- 05 Mar 2012 02:31
#13911041
No, no effect
It would actually be more accurate to say "neutral effect" rather than "no effect." Surely there will be effects, but some will be positive while others will be negative. Overall, I think it is difficult to separate religion from culture, and many of the practices of the latter are unfairly attributed to the former. For example, female genital mutilation is practiced in certain parts of the world that are predominantly Muslim, so many ignorant Westerners will then point the finger at Islam as the culprit, despite no mention of the practice in the Qu'ran or the Hadith. Of course, those Muslims who do carry out this practice will say that it is Islamic, since it is part of their cultural tradition and their culture is Islamic, therefore it must be a Muslim thing. It's the same kind of reasoning that leads many Westerners to decry abortion as against their religion, despite no mention of it in the Bible. Or the identification of Christianity with "family values," despite the fact that the New Testament has a decidedly anti-family bias.
Religion, like patriotism, has always been a convenient cloak for cultural conservatives to wrap themselves in. It is a link to the past to which they cling tenaciously. It is valuable to them not in and for itself, but because it represents for them a sanctuary of permanence and order amid the constant, terrifying flux of progress.
At the same time, for the religious left, religion represents, in part, the hope for a better world to come, as well as an imperative to help bring about this new world within our own lives. If religious conservatives can be described as wanting to return to Eden, religious progressives want to create the New Jerusalem. The Fall and the Eschaton are the two driving myths of our society, not just among the religious, but even in the secular world(many a scholar has described Marxism as a kind of secularized Christianity).

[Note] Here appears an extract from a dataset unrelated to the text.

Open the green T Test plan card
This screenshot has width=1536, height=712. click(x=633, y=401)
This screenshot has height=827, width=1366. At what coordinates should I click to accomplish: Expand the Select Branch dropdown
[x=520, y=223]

Those like Richard Dawkins who call for the end of religion and imagine a world of rationalists in its place are still living in the eighteenth century. They adhere to the Enlightenment view of reason, and seem almost unaware that the 20th century ever happened. Religion reflects culture as much as it creates it, and this can be clearly seen by noticing the variety of ways Roman Catholicism is practiced throughout the world. What these "rationalists" mean when they describe replacing religion with reason is the conquest of other cultural modes of thought by European secularism. And personally, I find this imperialist attitude hardly any better than the countless other missionaries who have set out to convert everyone to their one Truth.